◆ Input:
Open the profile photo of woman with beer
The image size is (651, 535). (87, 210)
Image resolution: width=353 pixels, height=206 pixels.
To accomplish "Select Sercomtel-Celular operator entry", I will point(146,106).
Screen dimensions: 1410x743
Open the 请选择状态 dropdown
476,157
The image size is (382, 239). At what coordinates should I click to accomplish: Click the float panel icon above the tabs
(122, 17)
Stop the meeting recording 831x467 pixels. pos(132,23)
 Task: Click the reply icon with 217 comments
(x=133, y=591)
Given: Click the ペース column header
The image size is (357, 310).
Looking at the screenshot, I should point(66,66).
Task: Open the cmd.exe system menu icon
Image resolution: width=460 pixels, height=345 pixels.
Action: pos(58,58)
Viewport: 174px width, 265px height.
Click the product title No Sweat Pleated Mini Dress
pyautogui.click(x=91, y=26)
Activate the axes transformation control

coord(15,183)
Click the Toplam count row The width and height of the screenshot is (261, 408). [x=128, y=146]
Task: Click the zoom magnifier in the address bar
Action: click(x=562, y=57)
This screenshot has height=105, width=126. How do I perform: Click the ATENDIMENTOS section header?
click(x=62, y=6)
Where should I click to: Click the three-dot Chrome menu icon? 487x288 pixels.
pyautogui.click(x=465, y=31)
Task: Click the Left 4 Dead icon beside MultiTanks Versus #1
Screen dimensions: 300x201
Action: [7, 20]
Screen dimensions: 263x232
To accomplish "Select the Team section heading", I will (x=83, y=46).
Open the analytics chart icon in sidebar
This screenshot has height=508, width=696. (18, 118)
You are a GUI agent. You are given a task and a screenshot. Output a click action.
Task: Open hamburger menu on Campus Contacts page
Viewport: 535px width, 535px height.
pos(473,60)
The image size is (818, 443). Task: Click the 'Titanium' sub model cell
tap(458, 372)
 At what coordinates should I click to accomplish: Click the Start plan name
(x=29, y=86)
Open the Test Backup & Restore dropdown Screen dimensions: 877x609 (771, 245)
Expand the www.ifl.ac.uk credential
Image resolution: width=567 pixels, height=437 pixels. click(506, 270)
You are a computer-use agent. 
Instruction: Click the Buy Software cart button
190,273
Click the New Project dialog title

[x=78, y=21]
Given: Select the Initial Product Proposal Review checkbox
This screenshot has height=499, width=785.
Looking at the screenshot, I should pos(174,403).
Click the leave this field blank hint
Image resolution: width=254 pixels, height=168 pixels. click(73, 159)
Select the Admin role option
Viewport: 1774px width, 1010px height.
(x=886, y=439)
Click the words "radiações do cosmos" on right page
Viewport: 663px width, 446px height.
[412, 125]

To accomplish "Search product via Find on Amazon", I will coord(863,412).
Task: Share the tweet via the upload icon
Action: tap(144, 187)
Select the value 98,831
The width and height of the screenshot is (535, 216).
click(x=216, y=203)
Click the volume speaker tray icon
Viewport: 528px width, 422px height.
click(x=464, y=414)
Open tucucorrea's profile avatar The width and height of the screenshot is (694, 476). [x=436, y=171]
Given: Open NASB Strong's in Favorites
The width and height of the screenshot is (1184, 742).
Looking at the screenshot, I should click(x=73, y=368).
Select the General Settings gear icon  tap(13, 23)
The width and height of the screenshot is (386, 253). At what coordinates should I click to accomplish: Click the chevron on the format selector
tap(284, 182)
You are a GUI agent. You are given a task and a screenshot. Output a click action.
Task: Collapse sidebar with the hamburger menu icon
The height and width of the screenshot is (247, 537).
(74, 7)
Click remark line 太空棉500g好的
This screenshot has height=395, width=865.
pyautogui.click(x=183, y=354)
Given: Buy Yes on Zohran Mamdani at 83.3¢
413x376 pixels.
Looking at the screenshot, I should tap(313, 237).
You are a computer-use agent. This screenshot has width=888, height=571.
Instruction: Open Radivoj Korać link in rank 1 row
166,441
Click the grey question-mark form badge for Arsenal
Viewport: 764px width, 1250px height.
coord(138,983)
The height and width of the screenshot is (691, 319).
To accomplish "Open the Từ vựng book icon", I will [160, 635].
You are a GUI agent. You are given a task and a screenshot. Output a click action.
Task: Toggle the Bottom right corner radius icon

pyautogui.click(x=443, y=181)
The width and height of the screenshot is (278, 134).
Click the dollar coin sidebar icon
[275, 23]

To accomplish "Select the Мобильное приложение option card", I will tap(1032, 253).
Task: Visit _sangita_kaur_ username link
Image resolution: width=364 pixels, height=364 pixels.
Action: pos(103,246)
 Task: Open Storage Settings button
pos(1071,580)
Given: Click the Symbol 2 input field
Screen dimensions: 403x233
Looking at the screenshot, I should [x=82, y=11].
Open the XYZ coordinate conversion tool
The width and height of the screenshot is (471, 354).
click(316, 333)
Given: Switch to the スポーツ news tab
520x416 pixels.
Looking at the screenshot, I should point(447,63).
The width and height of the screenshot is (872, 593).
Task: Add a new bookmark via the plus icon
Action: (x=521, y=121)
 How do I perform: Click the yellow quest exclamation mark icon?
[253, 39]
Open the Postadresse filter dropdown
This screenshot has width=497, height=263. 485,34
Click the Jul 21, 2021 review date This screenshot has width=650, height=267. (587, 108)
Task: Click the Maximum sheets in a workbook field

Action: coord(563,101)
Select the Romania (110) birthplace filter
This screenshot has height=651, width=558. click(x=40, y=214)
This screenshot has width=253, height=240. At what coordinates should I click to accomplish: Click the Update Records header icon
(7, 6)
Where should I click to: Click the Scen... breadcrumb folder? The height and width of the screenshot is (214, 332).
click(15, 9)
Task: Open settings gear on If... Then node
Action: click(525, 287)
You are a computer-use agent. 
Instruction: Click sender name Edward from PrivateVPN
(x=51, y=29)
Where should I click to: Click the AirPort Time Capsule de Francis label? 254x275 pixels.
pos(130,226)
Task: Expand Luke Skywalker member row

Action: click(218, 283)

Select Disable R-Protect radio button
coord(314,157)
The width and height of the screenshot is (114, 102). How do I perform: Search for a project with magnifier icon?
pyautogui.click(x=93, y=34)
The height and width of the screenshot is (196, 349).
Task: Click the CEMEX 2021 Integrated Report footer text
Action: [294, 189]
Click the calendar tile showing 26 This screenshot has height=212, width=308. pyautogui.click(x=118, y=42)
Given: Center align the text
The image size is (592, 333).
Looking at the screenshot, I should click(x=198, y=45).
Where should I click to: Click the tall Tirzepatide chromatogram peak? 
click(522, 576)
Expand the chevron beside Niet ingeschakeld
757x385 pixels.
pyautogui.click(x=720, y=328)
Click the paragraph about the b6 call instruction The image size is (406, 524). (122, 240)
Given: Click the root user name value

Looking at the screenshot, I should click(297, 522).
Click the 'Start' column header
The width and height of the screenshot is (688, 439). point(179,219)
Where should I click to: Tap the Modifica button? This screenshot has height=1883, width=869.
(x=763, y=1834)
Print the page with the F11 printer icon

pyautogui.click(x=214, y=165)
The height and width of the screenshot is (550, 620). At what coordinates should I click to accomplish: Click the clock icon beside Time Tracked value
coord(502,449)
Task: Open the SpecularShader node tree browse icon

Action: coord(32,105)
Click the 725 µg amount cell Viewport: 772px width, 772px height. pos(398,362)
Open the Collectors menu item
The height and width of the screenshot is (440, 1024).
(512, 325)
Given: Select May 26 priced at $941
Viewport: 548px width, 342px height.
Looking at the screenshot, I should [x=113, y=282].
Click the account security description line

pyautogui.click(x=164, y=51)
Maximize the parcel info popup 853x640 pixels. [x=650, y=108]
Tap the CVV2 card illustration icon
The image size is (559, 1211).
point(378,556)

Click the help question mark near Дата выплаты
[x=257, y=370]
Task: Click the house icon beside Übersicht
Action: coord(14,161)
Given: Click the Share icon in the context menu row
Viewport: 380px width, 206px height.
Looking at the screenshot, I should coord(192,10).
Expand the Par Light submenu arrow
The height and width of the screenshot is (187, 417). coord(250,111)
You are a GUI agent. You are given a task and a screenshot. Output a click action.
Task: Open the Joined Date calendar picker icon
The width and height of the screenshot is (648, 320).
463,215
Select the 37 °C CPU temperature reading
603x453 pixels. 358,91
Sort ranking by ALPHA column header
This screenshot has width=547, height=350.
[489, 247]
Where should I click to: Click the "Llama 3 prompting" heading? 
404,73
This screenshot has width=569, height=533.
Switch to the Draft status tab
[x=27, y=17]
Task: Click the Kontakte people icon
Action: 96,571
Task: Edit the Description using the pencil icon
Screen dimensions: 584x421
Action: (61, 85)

◆ Work required: Filter the data above by the word "calendar" and copy every line that matches.

◆ Response box:
Click the calendar tile showing 26 This screenshot has height=212, width=308. pyautogui.click(x=118, y=42)
Task: Open the Joined Date calendar picker icon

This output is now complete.